Given data |
▼
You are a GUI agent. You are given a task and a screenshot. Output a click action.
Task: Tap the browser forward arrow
▲
▼
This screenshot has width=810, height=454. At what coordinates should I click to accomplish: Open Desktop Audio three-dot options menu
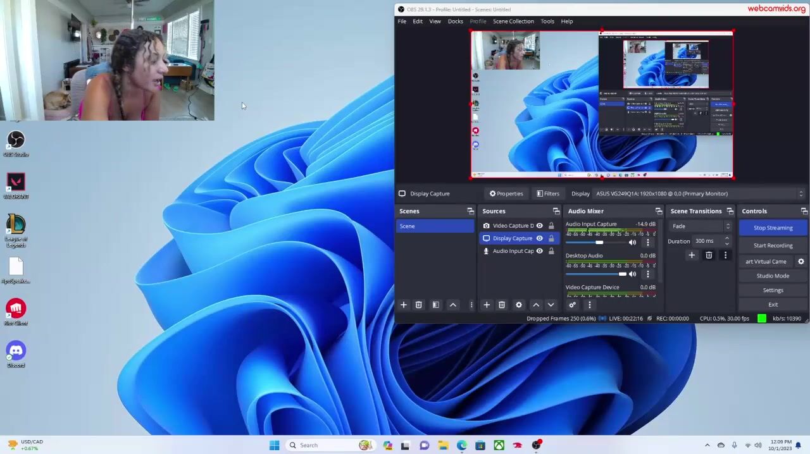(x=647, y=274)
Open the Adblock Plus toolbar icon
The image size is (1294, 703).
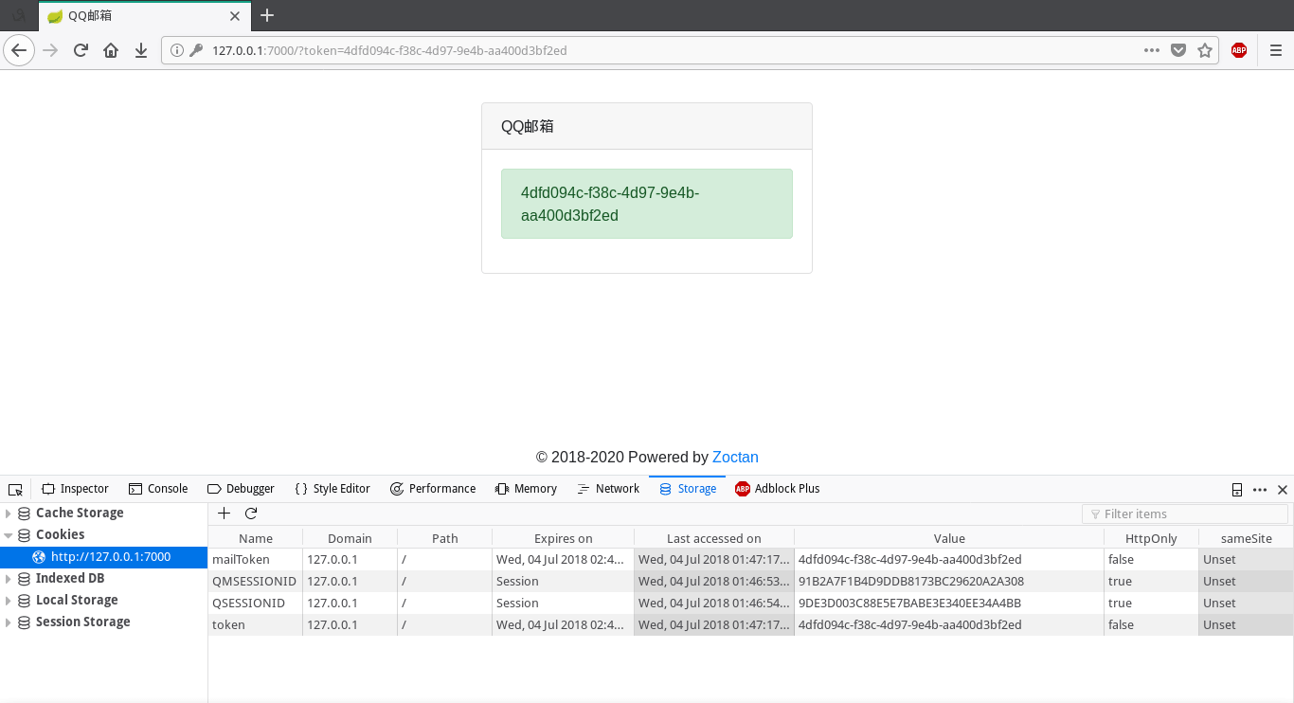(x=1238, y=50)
▲
Problem statement | Using the listing above, return word for word each line from the one that has "You are a GUI" through the one that has "Task: Tap the browser forward arrow", and no line outside that range.

Answer for the task |
You are a GUI agent. You are given a task and a screenshot. Output a click action.
Task: Tap the browser forward arrow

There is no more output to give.